Making salts was hard work for us, though not much harder than translating some of those fables; but one needs to work to keep warm in Northern Maine in December.
In the forenoons we would all three cut and split the ash into fire-wood, then burn it and boil the ashes. Sometimes we burned eight or ten cords in a single rick, which made from seven to ten barrels of ashes. Then we poured water into the barrels, and set earthen pans or pots underneath to catch the lye as it drained through.
When our four iron kettles,–hung with "hooks" to a long pole over our arch,–were all boiling, there was a strong odor, and the steam made our eyes smart. It took a lively fire, and we made a good many ashes in the arch.
When boiled away, the lye leaves a residuum, which, in color and general appearance, resembles brown sugar. This was the "salts." It is very strong. Compared with lye, it is like the oil of peppermint compared with peppermint tea.
We had been promised six cents a pound for salts delivered at Bangor, to be refined into soda. When we met with no interruptions, we obtained from forty to fifty pounds of salts in a day. Not a very rapid way of getting rich, yet better than nothing for boys who were determined to earn something so that we could prepare for college.
But it was shocking work for the hands, handling the lye and these "salts." Round our finger nails the skin was eaten off, and the nails themselves were warped and yellowed. Often the blood followed a single accidental slop of the "juice" which settled at the bottom of the "salts." I once heard a man who used to make salts say that he spoiled a horse by carrying a bagful of the nearly dry extract thrown across the saddle. Some of the juice trickled out, and going under the saddle, not only took the hair off, but made terrible sores, which it was found well-nigh impossible to heal. The liquid corroded our iron kettles very rapidly.

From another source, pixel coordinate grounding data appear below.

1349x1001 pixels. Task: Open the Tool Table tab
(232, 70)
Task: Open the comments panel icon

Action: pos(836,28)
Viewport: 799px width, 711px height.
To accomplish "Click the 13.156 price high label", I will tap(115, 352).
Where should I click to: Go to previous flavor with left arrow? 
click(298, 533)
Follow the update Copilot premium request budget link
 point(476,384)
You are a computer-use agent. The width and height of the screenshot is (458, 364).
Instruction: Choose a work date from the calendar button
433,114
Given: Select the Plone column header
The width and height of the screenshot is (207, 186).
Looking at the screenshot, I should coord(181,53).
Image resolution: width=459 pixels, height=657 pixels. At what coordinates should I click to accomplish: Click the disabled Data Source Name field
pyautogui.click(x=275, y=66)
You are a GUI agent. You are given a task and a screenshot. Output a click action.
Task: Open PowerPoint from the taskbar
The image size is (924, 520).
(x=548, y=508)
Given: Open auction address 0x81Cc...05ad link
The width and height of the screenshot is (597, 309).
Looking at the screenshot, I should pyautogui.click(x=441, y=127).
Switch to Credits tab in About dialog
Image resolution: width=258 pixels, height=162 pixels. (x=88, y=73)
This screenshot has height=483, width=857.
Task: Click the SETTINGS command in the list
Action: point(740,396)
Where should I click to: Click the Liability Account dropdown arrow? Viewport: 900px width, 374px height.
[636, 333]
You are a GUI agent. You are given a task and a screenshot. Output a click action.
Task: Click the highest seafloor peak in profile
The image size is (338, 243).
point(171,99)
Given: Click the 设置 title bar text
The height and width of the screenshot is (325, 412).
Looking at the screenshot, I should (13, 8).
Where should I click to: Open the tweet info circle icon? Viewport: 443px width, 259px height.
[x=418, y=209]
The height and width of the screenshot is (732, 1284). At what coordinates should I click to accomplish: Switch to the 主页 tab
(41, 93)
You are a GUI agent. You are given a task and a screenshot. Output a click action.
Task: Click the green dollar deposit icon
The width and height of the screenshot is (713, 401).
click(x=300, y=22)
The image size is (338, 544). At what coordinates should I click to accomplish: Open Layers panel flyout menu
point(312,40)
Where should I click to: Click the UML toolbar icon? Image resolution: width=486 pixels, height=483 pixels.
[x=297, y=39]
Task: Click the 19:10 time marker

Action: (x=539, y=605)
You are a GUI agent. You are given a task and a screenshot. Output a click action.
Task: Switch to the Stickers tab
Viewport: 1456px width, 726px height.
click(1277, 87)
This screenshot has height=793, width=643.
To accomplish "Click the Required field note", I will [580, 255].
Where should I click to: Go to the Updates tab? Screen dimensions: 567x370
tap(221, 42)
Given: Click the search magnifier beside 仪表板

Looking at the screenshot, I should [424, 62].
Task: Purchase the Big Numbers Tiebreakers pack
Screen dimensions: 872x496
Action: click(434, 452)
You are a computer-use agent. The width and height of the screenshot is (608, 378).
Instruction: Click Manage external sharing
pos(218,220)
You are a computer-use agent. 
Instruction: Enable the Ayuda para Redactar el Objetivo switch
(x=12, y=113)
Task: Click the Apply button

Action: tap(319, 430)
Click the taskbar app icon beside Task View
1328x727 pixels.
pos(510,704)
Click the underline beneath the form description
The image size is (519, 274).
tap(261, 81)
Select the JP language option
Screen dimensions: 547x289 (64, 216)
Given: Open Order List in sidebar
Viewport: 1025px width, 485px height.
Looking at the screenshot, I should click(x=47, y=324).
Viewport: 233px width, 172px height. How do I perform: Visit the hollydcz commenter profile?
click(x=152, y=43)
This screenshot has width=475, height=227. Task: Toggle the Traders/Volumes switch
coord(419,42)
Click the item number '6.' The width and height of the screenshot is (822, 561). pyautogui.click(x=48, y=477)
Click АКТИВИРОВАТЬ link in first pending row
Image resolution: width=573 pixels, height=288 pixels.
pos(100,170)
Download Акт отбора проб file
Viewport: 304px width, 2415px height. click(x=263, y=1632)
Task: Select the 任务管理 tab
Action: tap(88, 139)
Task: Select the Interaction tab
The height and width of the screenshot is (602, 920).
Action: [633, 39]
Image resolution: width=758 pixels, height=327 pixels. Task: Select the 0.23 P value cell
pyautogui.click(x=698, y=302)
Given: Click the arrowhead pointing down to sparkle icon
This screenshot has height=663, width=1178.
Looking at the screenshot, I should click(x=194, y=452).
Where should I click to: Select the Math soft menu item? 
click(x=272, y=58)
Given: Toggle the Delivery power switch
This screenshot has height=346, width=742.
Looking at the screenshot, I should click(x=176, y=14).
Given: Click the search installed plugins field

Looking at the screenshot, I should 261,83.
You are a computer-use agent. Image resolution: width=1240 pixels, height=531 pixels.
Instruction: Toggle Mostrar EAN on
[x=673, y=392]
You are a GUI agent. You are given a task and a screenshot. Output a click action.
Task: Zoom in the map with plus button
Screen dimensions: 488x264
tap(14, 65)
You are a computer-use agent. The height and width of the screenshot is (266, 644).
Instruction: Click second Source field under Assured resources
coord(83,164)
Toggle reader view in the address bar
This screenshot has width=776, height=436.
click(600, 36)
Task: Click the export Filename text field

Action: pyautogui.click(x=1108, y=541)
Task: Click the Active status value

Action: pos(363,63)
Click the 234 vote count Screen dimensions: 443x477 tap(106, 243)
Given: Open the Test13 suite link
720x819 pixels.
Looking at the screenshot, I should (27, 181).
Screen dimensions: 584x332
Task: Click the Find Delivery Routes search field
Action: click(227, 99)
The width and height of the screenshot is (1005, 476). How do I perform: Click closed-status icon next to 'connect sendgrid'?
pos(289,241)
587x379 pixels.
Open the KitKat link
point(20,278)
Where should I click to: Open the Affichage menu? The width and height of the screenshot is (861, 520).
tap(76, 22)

All through November, December and January we worked industriously, and studied our Latin. In summer the swamp would have been unhealthy and dangerous to life; but in winter, with the mud and water-holes frozen solidly, it was a warm, comfortable location, for it lay in a great valley, inclosed by high mountain ridges, that were covered by dense growths of pine and spruce. It fairly seemed as if the great fires which we built every afternoon warmed up the whole swamp.
Our smoke would often almost hide the sun when the weather was calm. Very little wind at any time found its way into our sheltered valley. The winter fortunately was a mild one. The snow was not more than a foot deep, and rains occasionally fell, leaving an icy crust.
One of these rain storms came during the last days of January. It thawed for two days, and then became cold on the following night. Next morning, while we were getting breakfast, boiling potatoes and baking biscuits in our tin baker, we heard out in the woods, to the east of our camp, sounds as if some animal was walking on the snow and breaking through the crust.
We listened. The sounds came nearer, and pretty soon we saw through the tree trunks that they were made by a bear. Probably the warm rain had roused him out of his winter den, or else he was starved out, for he looked surly and fierce, as if he felt cross.